Long overdue for an update, this quartet was revised recently--but, alas, temporarily--by the U.S. Department of Agriculture to reflect 35 years of research into heart disease, cancer, and nutrition. Three years of extensive consumer tests, review by 30 government and university experts, and revising the chart produced a new "Eating Right" pyramid, which again designated four food groups but stacked them in a fundamentally different order of priority.
Bread, pasta, cereal, and grains anchored the bottom of the pyramid, with six to 11 portions recommended per day. On the next level up were generous portions of vegetables and fruits. Third came the suggested two to three servings of dairy products, meat, eggs, and nuts. Finally, at the top with a "use sparingly" label, were fats, oils, and sweets.

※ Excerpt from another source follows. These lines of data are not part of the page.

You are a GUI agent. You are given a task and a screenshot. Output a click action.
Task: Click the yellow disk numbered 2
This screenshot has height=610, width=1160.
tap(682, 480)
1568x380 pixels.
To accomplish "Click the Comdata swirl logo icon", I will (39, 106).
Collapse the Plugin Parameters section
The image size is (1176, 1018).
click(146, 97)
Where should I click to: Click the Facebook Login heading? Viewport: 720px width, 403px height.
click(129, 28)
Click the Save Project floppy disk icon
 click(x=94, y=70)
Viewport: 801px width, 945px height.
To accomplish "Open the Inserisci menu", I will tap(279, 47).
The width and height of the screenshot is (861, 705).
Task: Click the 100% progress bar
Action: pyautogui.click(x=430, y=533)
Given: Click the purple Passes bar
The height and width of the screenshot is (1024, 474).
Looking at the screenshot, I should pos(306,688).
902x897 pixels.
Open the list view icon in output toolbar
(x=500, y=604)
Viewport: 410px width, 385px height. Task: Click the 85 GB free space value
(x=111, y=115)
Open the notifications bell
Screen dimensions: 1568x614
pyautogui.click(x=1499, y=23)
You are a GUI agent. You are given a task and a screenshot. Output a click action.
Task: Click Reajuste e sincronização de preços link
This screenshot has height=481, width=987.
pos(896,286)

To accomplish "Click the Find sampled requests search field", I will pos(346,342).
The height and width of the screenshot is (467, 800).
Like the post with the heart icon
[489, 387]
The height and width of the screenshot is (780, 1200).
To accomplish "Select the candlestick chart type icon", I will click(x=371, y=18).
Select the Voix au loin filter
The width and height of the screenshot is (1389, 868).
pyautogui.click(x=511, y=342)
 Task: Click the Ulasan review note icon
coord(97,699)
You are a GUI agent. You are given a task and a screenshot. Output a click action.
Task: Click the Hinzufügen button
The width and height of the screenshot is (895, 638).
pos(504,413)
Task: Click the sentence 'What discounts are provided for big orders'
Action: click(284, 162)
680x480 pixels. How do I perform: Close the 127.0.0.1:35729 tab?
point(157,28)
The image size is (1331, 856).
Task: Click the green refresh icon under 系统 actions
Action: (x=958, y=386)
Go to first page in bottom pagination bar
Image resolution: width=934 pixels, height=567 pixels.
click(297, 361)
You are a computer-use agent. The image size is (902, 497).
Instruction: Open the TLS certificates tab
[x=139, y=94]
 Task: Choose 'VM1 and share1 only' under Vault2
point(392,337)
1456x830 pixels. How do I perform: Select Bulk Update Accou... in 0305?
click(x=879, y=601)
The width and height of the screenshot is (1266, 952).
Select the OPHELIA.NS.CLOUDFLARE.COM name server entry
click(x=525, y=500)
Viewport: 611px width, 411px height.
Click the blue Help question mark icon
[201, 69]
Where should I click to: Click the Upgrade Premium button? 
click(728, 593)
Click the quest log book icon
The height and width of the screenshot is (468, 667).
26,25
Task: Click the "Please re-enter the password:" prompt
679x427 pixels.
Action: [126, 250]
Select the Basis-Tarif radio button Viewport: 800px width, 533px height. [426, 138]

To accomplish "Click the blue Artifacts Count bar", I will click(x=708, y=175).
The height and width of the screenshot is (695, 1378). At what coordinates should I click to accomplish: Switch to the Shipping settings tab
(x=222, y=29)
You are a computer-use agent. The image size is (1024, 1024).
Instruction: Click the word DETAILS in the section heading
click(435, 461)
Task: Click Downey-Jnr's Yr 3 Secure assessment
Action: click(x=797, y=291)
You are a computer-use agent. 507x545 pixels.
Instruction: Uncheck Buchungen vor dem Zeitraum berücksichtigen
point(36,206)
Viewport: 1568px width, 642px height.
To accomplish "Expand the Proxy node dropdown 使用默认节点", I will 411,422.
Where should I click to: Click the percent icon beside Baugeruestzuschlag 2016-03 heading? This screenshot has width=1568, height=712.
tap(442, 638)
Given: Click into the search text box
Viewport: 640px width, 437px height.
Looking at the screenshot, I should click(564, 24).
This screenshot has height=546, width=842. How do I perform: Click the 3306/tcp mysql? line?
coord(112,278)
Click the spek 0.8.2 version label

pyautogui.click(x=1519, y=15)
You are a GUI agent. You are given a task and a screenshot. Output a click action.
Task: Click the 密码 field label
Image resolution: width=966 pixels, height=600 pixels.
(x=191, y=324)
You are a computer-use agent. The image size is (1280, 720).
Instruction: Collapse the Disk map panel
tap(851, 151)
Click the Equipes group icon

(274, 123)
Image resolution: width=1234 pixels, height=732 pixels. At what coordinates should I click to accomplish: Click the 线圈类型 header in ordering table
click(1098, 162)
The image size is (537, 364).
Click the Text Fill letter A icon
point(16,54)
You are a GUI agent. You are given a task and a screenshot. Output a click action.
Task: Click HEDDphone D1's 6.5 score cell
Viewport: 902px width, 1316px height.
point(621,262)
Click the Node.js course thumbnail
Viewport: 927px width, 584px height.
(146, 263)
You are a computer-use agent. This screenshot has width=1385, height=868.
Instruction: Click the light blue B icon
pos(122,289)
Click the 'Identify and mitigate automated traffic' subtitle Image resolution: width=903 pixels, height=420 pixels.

But the meat and dairy industries were not happy with the new geometry. Pressure mounted on USDA Secretary Edward Madigan to prevent the pyramid from being distributed publicly. Just as it was going to press last year, Madigan called a halt to production, saying the new chart needed more study, particularly as to how it would affect children and low-income Americans. Who knows if we will ever see it again.
Granted, the USDA has the unfortunate mandate to promote as well as police agricultural products. But such extreme sensitivity to the meat and dairy lobbies does a serious disservice to the American public.